Num Coliseu esgotado, Beth Gibbons deu um concerto onde o tempo pareceu suspender-se e onde o público se rendeu, sem reservas, a uma das vozes mais emblemáticas das últimas três décadas.
O Coliseu de Lisboa recebeu Beth Gibbons de casa cheia, provando que nem a inflação sentida no preço dos bilhetes demove um público fiel de ver a sua rainha ao vivo.
Ao centro do palco, sozinha e descalça, Beth Gibbons surgia com a sua postura inconfundível. Só faltava o cigarro na mão para recriar a imagem icónica gravada na memória de todos os fãs de Portishead, o registo Roseland NYC Live. Mas a voz que antecedera o início do concerto já avisara: fumar estava fora de questão.
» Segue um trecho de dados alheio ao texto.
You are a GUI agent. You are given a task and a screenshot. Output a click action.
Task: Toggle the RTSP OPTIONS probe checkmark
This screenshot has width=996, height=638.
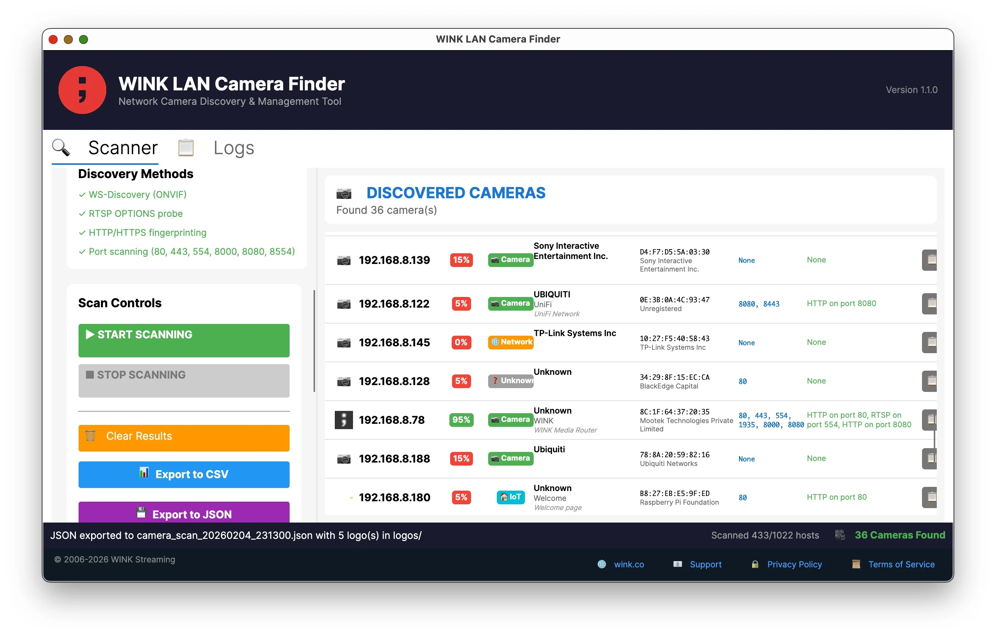point(82,213)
Curiosamente, da plateia, as luzes misturavam-se com o fumo das máquinas, disfarçando possíveis transgressões e evocando a nostalgia desses longínquos anos 90.
Sete músicos acompanhavam-na, preenchendo o palco com camadas sonoras de baterias profundas, sintetizadores, guitarras, violinos e metais. Mas, apesar do aparato, por vezes esquecíamo-nos de que ali estavam, tal era a força da presença frágil e, ao mesmo tempo, avassaladora de Beth.
O alinhamento percorreu o repertório a solo e incluiu momentos do disco com Rustin Man, Out of Season, mas foi já no encore, com os aguardados “Glory Box” e “Roads”, que o Coliseu explodiu em êxtase. Telemóveis erguidos, pedidos de silêncio — aquele carismático “shiuuuuuu” — mostravam que gostamos de Beth, mas gostamos ainda mais da Beth dos Portishead.
A artista agradeceu vezes sem conta. À saída, havia quem dissesse que passaria horas apenas a olhar para ela em palco, mesmo sem música. Haverá melhor testemunho do carisma e talento de Beth Gibbons?